DESCRIPTION OF THE TASK -> Among the entries below, extract exactly the lines that run from the one with "Task: Expand Manage" through the one with "Given: Click the Edit Page button", both ends included.

WORKING DATA ->

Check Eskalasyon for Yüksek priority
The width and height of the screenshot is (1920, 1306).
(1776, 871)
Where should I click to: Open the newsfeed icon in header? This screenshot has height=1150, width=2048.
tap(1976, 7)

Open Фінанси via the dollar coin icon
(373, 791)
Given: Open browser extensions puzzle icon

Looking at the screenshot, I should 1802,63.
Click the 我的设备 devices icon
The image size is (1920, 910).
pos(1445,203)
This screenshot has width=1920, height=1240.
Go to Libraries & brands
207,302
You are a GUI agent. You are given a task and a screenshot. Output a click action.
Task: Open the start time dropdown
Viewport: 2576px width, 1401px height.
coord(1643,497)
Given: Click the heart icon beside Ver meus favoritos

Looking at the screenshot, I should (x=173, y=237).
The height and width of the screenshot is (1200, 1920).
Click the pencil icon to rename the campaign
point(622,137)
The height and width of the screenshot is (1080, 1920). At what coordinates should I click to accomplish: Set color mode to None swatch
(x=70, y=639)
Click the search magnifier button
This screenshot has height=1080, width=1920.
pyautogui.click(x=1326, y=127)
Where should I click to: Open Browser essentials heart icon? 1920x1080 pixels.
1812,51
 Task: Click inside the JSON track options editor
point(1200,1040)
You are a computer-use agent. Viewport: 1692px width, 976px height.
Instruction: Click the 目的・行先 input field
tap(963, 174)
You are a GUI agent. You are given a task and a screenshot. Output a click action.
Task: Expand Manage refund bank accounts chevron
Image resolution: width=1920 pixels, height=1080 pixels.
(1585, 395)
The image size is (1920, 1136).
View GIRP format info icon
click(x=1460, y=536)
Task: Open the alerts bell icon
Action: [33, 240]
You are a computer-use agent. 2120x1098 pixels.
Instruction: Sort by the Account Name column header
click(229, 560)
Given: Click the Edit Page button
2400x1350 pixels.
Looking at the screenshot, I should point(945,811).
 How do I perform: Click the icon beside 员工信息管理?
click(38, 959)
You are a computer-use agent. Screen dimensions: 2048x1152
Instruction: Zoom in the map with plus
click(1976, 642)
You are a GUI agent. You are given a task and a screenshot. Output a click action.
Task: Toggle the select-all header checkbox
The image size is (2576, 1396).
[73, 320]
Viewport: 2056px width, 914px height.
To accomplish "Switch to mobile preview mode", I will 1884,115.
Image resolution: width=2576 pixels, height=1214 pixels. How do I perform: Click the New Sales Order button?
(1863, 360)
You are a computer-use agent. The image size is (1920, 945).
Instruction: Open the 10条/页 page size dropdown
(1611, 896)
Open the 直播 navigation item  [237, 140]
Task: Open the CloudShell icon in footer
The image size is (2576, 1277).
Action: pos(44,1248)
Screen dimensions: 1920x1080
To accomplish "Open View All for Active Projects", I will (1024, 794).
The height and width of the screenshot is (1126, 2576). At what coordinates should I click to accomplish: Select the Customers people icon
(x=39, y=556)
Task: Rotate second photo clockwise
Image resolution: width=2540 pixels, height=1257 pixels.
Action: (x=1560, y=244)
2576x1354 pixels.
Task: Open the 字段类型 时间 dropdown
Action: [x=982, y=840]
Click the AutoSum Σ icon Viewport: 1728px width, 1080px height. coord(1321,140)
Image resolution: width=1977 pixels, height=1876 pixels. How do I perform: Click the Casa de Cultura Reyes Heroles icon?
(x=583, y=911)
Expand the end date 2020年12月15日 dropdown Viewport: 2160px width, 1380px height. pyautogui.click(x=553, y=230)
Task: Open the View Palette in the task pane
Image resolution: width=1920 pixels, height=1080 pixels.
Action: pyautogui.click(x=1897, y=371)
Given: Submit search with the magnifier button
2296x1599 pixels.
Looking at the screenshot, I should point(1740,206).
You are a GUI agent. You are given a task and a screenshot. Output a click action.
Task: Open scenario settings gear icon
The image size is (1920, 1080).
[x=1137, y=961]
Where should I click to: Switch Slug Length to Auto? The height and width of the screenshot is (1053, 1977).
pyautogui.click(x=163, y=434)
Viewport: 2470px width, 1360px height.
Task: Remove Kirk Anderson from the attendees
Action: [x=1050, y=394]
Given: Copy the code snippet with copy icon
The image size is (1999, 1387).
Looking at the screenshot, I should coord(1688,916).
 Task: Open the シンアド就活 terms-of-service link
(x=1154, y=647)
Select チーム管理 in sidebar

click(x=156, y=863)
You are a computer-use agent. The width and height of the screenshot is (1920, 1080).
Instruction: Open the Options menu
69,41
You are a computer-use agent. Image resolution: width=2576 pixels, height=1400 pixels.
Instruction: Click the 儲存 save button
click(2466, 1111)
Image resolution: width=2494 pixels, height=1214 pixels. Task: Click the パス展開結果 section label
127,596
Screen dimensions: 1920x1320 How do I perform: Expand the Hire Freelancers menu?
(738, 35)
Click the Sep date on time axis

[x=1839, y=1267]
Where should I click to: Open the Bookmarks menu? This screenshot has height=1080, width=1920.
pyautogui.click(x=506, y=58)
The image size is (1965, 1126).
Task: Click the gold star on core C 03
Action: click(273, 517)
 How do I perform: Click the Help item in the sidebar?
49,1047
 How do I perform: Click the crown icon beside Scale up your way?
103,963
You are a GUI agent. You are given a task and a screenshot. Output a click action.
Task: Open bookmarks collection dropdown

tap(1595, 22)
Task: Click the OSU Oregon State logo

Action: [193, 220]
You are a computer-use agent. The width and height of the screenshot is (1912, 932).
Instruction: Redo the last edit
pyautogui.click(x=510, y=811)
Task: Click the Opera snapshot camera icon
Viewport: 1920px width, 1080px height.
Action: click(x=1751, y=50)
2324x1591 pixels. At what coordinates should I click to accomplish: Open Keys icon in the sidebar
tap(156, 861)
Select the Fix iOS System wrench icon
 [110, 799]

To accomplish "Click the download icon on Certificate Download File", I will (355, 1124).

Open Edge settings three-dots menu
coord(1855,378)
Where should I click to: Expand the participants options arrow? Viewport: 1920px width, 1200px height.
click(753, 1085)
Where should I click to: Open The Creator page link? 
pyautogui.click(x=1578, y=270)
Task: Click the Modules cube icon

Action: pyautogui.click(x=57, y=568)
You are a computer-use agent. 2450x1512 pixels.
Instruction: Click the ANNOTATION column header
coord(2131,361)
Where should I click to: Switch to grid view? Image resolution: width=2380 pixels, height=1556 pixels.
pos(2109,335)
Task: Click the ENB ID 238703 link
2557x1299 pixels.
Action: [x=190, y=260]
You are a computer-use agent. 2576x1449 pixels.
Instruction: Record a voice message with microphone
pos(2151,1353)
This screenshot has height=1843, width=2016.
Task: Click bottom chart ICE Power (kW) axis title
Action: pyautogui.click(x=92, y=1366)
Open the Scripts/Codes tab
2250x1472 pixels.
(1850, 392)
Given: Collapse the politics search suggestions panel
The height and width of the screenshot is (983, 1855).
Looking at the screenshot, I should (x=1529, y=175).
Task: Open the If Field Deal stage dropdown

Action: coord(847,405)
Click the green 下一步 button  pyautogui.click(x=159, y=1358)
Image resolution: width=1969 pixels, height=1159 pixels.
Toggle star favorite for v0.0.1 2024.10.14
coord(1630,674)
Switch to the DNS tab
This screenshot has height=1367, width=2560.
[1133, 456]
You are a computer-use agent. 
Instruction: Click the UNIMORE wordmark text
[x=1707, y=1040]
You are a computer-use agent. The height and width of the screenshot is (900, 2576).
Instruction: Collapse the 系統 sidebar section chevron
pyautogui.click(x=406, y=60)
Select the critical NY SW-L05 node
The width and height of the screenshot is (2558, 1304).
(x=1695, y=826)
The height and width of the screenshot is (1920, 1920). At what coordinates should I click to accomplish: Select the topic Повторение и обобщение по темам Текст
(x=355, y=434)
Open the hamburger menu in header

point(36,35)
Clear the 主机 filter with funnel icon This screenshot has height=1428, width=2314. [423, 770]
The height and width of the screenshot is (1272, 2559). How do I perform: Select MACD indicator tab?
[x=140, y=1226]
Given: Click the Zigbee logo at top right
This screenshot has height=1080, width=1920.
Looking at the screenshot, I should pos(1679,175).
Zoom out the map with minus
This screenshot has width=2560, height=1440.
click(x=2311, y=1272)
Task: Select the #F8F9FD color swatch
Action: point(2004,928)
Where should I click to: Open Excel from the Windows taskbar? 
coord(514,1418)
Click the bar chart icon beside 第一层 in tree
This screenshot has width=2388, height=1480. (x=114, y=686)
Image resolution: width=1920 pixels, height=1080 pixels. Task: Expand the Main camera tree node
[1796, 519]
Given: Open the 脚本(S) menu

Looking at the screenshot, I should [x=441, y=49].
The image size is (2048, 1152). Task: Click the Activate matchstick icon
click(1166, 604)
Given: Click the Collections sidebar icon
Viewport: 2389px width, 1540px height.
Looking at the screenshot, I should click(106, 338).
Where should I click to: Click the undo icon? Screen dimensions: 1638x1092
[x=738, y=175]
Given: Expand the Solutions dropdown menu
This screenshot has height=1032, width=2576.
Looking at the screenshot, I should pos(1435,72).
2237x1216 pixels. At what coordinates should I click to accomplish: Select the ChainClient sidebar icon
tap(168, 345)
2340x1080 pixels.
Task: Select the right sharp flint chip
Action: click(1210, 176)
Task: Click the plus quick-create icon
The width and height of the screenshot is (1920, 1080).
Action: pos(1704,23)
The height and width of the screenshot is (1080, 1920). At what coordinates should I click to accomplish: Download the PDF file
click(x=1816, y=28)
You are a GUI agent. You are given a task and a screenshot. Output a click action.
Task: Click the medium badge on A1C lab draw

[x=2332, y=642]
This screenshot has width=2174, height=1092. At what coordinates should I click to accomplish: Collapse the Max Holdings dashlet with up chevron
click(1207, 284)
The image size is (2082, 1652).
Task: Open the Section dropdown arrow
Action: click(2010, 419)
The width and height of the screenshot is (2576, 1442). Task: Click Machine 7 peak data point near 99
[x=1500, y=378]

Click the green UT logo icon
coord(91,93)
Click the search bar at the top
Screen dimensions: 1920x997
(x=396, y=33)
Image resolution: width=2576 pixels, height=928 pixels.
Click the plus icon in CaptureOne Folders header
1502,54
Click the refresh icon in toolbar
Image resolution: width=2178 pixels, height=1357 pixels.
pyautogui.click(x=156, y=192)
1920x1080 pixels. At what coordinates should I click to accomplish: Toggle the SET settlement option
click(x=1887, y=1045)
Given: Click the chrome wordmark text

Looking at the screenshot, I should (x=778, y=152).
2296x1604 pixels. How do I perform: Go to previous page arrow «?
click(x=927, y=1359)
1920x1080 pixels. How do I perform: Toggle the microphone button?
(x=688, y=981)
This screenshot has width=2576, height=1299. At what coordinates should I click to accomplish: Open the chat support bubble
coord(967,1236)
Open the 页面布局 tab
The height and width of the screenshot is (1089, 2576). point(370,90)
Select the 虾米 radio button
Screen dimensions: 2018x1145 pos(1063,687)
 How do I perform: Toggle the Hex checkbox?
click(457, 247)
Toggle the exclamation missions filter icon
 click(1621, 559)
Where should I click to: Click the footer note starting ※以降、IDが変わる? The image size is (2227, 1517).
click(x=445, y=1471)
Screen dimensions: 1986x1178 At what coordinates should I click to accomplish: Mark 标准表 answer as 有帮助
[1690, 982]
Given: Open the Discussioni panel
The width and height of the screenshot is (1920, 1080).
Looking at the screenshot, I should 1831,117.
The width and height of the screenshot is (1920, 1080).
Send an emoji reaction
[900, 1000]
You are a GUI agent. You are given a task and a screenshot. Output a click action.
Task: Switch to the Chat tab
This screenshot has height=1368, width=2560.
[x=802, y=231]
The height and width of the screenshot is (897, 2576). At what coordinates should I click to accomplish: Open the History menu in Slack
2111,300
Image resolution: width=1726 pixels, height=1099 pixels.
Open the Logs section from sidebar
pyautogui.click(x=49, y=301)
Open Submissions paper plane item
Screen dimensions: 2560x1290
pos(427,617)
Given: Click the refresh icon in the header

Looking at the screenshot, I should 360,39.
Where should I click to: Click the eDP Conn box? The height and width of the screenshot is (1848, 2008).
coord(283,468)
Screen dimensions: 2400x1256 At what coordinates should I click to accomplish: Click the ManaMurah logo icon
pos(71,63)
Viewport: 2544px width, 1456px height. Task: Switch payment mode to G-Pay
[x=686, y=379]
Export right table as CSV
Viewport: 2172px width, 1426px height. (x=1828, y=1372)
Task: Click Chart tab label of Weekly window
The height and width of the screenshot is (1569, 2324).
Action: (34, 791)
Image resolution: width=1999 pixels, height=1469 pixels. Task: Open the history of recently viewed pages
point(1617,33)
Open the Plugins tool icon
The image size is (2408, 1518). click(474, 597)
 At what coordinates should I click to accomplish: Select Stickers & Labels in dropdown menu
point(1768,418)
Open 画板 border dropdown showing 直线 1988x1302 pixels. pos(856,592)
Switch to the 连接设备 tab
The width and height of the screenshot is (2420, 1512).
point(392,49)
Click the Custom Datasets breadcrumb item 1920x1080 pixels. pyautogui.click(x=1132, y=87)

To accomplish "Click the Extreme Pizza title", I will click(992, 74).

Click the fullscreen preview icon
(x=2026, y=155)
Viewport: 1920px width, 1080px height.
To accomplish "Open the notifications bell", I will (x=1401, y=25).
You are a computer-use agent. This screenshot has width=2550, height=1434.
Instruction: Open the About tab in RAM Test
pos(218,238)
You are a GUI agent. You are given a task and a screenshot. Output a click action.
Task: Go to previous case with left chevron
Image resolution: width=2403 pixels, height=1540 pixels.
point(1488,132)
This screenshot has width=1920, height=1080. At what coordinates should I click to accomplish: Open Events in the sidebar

ANSWER SECTION ->
Task: Expand Manage refund bank accounts chevron
Image resolution: width=1920 pixels, height=1080 pixels.
(1585, 395)
The image size is (1920, 1136).
View GIRP format info icon
click(x=1460, y=536)
Task: Open the alerts bell icon
Action: [33, 240]
You are a computer-use agent. 2120x1098 pixels.
Instruction: Sort by the Account Name column header
click(229, 560)
Given: Click the Edit Page button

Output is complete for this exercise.